DIRECTIONS FOR THIS TASK:
From the first line to the last, reproduce the records exactly as they appear below.

GIVEN DATA:
--- START ---

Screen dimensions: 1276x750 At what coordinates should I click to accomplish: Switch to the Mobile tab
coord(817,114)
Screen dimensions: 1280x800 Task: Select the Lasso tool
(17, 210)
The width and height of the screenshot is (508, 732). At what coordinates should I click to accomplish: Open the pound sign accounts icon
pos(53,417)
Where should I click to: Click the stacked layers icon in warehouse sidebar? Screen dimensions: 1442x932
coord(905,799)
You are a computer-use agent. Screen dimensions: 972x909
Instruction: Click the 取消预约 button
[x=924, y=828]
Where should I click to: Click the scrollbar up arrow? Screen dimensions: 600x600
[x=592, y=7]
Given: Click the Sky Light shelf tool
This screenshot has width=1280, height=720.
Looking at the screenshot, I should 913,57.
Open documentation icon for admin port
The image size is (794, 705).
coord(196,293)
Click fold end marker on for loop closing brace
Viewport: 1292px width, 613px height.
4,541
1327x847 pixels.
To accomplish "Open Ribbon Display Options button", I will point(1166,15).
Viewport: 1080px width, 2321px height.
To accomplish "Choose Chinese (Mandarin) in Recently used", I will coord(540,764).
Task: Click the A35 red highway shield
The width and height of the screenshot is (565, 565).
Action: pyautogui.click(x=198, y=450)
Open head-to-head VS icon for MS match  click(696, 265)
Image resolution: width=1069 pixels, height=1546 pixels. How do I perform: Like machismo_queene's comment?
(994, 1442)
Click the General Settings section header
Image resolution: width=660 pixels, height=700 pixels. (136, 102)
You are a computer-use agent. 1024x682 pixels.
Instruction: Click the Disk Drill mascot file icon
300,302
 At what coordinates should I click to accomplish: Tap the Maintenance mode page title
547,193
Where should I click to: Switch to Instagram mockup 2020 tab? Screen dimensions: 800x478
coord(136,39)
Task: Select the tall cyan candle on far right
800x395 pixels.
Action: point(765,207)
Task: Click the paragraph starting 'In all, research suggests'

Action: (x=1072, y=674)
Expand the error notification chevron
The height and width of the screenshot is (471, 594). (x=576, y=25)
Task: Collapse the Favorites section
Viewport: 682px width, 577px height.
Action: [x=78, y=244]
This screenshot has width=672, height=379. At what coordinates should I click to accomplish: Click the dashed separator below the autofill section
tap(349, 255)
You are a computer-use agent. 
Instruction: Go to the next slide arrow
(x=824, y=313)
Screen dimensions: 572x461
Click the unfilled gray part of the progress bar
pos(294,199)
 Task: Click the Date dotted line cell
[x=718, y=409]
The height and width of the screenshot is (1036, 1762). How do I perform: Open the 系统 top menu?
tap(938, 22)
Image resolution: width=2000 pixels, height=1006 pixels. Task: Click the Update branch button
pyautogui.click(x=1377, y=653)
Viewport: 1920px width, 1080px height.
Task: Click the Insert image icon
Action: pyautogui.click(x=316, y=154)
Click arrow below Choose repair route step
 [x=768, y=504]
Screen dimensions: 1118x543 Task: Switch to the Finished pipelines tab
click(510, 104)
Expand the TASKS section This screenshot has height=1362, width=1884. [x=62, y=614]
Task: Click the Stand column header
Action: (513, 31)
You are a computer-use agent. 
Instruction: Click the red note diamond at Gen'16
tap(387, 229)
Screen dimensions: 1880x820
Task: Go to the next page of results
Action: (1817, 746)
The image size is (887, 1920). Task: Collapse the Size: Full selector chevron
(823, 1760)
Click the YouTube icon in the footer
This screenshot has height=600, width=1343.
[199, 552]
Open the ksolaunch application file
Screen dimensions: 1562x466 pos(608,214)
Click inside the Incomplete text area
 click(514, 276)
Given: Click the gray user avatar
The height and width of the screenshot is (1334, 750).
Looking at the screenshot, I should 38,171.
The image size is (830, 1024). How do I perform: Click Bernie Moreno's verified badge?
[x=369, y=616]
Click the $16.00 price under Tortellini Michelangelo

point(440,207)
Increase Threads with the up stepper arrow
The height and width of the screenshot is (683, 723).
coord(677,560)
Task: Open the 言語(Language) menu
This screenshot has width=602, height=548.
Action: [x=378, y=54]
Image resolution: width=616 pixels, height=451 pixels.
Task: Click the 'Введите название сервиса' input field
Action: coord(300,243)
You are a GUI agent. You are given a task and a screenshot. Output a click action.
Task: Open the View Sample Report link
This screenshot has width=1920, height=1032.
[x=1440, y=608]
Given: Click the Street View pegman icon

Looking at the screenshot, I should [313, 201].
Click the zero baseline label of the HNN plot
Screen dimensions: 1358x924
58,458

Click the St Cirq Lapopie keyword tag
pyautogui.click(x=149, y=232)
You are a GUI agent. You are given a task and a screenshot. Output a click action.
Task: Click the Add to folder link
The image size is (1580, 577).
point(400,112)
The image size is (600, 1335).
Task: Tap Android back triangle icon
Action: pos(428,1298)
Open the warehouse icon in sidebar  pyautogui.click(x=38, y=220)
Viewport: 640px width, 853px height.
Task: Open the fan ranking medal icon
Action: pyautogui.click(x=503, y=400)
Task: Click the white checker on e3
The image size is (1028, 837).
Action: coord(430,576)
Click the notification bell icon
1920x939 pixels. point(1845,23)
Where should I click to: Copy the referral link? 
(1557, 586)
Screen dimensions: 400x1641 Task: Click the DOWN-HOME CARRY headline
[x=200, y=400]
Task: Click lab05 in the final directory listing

--- END ---

OUTPUT FOR THIS TASK:
Screen dimensions: 1276x750 At what coordinates should I click to accomplish: Switch to the Mobile tab
coord(817,114)
Screen dimensions: 1280x800 Task: Select the Lasso tool
(17, 210)
The width and height of the screenshot is (508, 732). At what coordinates should I click to accomplish: Open the pound sign accounts icon
pos(53,417)
Where should I click to: Click the stacked layers icon in warehouse sidebar? Screen dimensions: 1442x932
coord(905,799)
You are a computer-use agent. Screen dimensions: 972x909
Instruction: Click the 取消预约 button
[x=924, y=828]
Where should I click to: Click the scrollbar up arrow? Screen dimensions: 600x600
[x=592, y=7]
Given: Click the Sky Light shelf tool
This screenshot has width=1280, height=720.
Looking at the screenshot, I should 913,57.
Open documentation icon for admin port
The image size is (794, 705).
coord(196,293)
Click fold end marker on for loop closing brace
Viewport: 1292px width, 613px height.
4,541
1327x847 pixels.
To accomplish "Open Ribbon Display Options button", I will point(1166,15).
Viewport: 1080px width, 2321px height.
To accomplish "Choose Chinese (Mandarin) in Recently used", I will coord(540,764).
Task: Click the A35 red highway shield
The width and height of the screenshot is (565, 565).
Action: pyautogui.click(x=198, y=450)
Open head-to-head VS icon for MS match  click(696, 265)
Image resolution: width=1069 pixels, height=1546 pixels. How do I perform: Like machismo_queene's comment?
(994, 1442)
Click the General Settings section header
Image resolution: width=660 pixels, height=700 pixels. (136, 102)
You are a computer-use agent. 1024x682 pixels.
Instruction: Click the Disk Drill mascot file icon
300,302
 At what coordinates should I click to accomplish: Tap the Maintenance mode page title
547,193
Where should I click to: Switch to Instagram mockup 2020 tab? Screen dimensions: 800x478
coord(136,39)
Task: Select the tall cyan candle on far right
800x395 pixels.
Action: point(765,207)
Task: Click the paragraph starting 'In all, research suggests'

Action: (x=1072, y=674)
Expand the error notification chevron
The height and width of the screenshot is (471, 594). (x=576, y=25)
Task: Collapse the Favorites section
Viewport: 682px width, 577px height.
Action: [x=78, y=244]
This screenshot has width=672, height=379. At what coordinates should I click to accomplish: Click the dashed separator below the autofill section
tap(349, 255)
You are a computer-use agent. 
Instruction: Go to the next slide arrow
(x=824, y=313)
Screen dimensions: 572x461
Click the unfilled gray part of the progress bar
pos(294,199)
 Task: Click the Date dotted line cell
[x=718, y=409]
The height and width of the screenshot is (1036, 1762). How do I perform: Open the 系统 top menu?
tap(938, 22)
Image resolution: width=2000 pixels, height=1006 pixels. Task: Click the Update branch button
pyautogui.click(x=1377, y=653)
Viewport: 1920px width, 1080px height.
Task: Click the Insert image icon
Action: pyautogui.click(x=316, y=154)
Click arrow below Choose repair route step
 [x=768, y=504]
Screen dimensions: 1118x543 Task: Switch to the Finished pipelines tab
click(510, 104)
Expand the TASKS section This screenshot has height=1362, width=1884. [x=62, y=614]
Task: Click the Stand column header
Action: (513, 31)
You are a computer-use agent. 
Instruction: Click the red note diamond at Gen'16
tap(387, 229)
Screen dimensions: 1880x820
Task: Go to the next page of results
Action: (1817, 746)
The image size is (887, 1920). Task: Collapse the Size: Full selector chevron
(823, 1760)
Click the YouTube icon in the footer
This screenshot has height=600, width=1343.
[199, 552]
Open the ksolaunch application file
Screen dimensions: 1562x466 pos(608,214)
Click inside the Incomplete text area
 click(514, 276)
Given: Click the gray user avatar
The height and width of the screenshot is (1334, 750).
Looking at the screenshot, I should 38,171.
The image size is (830, 1024). How do I perform: Click Bernie Moreno's verified badge?
[x=369, y=616]
Click the $16.00 price under Tortellini Michelangelo

point(440,207)
Increase Threads with the up stepper arrow
The height and width of the screenshot is (683, 723).
coord(677,560)
Task: Open the 言語(Language) menu
This screenshot has width=602, height=548.
Action: [x=378, y=54]
Image resolution: width=616 pixels, height=451 pixels.
Task: Click the 'Введите название сервиса' input field
Action: coord(300,243)
You are a GUI agent. You are given a task and a screenshot. Output a click action.
Task: Open the View Sample Report link
This screenshot has width=1920, height=1032.
[x=1440, y=608]
Given: Click the Street View pegman icon

Looking at the screenshot, I should [313, 201].
Click the zero baseline label of the HNN plot
Screen dimensions: 1358x924
58,458

Click the St Cirq Lapopie keyword tag
pyautogui.click(x=149, y=232)
You are a GUI agent. You are given a task and a screenshot. Output a click action.
Task: Click the Add to folder link
The image size is (1580, 577).
point(400,112)
The image size is (600, 1335).
Task: Tap Android back triangle icon
Action: pos(428,1298)
Open the warehouse icon in sidebar  pyautogui.click(x=38, y=220)
Viewport: 640px width, 853px height.
Task: Open the fan ranking medal icon
Action: pyautogui.click(x=503, y=400)
Task: Click the white checker on e3
The image size is (1028, 837).
Action: coord(430,576)
Click the notification bell icon
1920x939 pixels. point(1845,23)
Where should I click to: Copy the referral link? 
(1557, 586)
Screen dimensions: 400x1641 Task: Click the DOWN-HOME CARRY headline
[x=200, y=400]
Task: Click lab05 in the final directory listing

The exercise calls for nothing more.